* **What is required**
Print the items starting with the line that contains "Given: Click the navy swatch above 20.0 dBZ" and going on through the line that contains "pyautogui.click(x=259, y=419)", reproducing each line without any change. Leave the pictures out of your answer.
## BEGIN Records shown
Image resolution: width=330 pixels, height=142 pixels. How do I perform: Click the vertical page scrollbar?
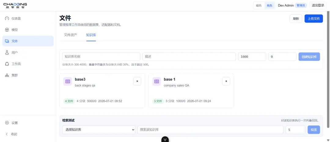point(328,69)
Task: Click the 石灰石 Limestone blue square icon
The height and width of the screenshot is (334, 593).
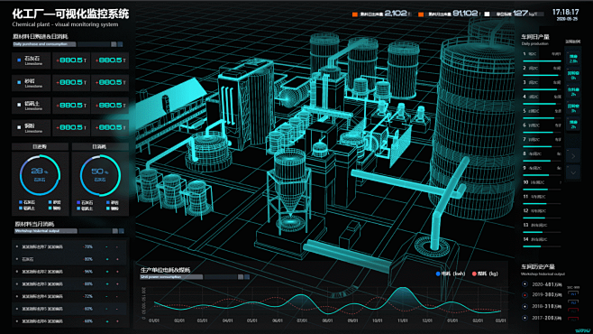Action: (19, 60)

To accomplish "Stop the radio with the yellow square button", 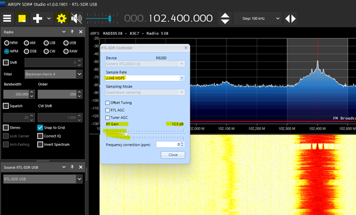I will (x=22, y=18).
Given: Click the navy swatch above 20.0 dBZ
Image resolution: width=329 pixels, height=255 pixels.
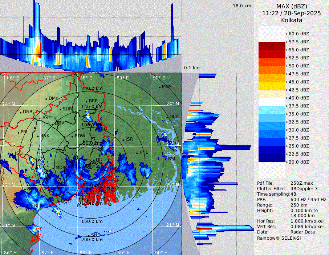Looking at the screenshot, I should (x=272, y=158).

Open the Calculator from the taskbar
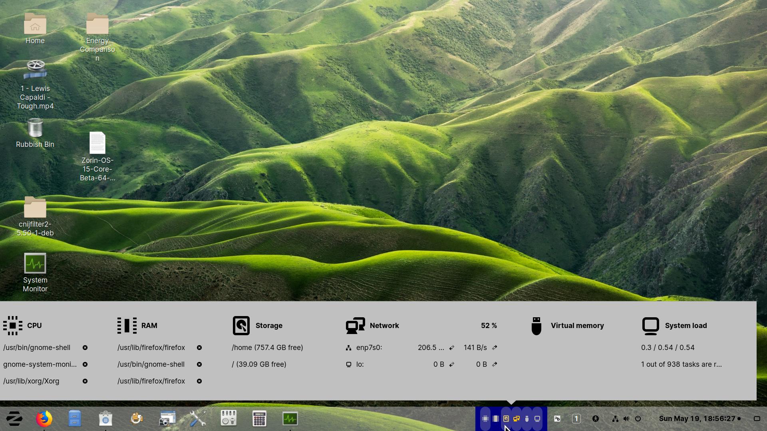pyautogui.click(x=259, y=419)
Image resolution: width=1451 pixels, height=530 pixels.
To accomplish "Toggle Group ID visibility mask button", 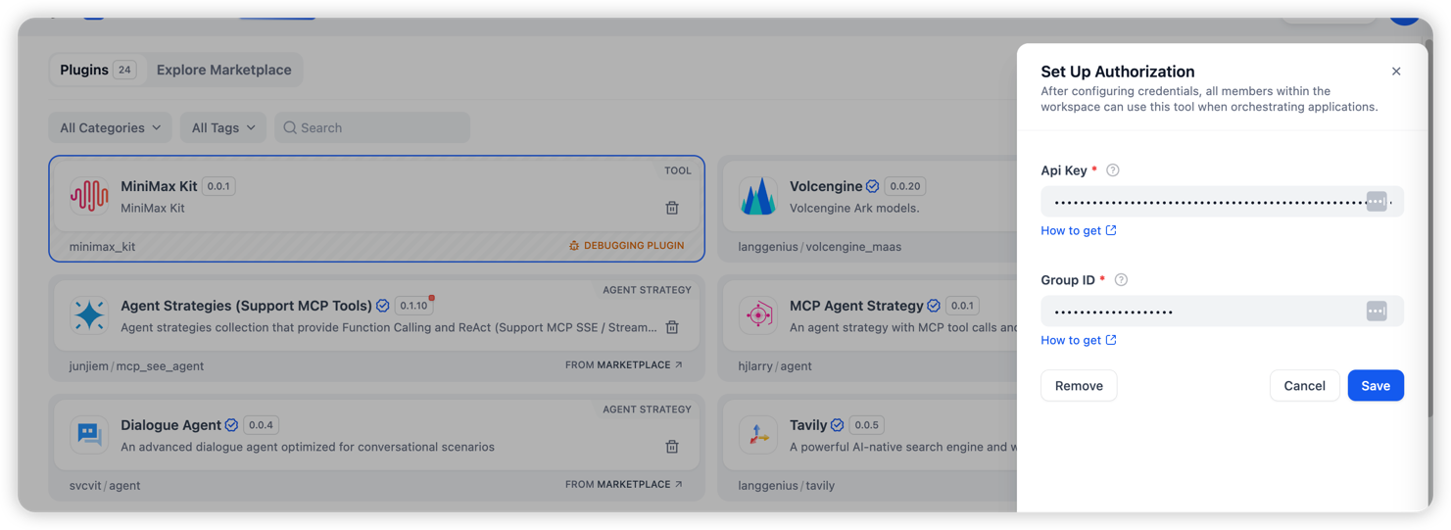I will [1377, 312].
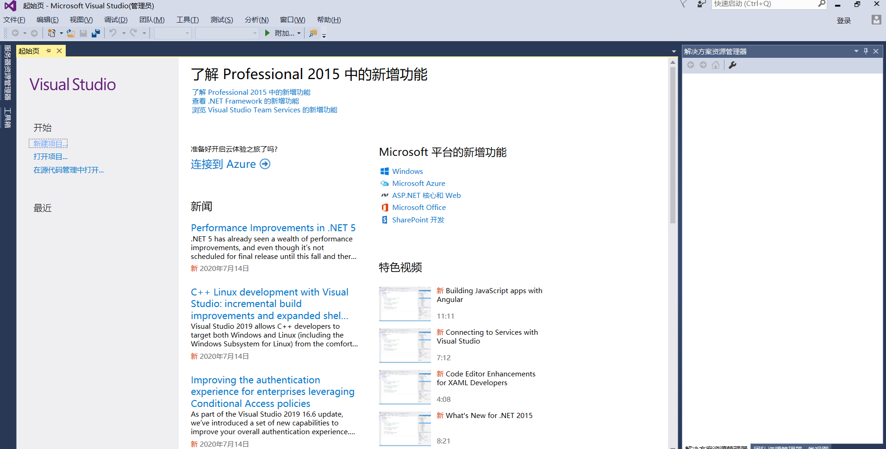The width and height of the screenshot is (886, 449).
Task: Click the Open File toolbar icon
Action: (x=70, y=33)
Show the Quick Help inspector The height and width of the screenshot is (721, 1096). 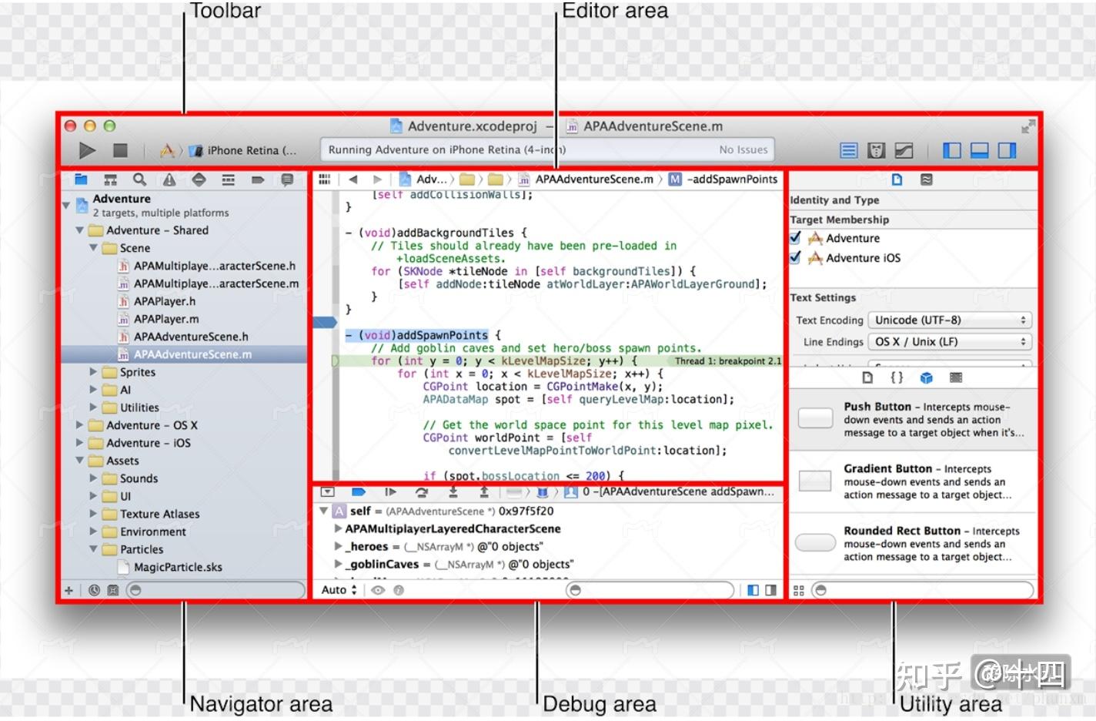click(927, 179)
## END Records shown
* **Written response**
Given: Click the navy swatch above 20.0 dBZ
Image resolution: width=329 pixels, height=255 pixels.
Looking at the screenshot, I should (x=272, y=158).

Open the Calculator from the taskbar
pyautogui.click(x=259, y=419)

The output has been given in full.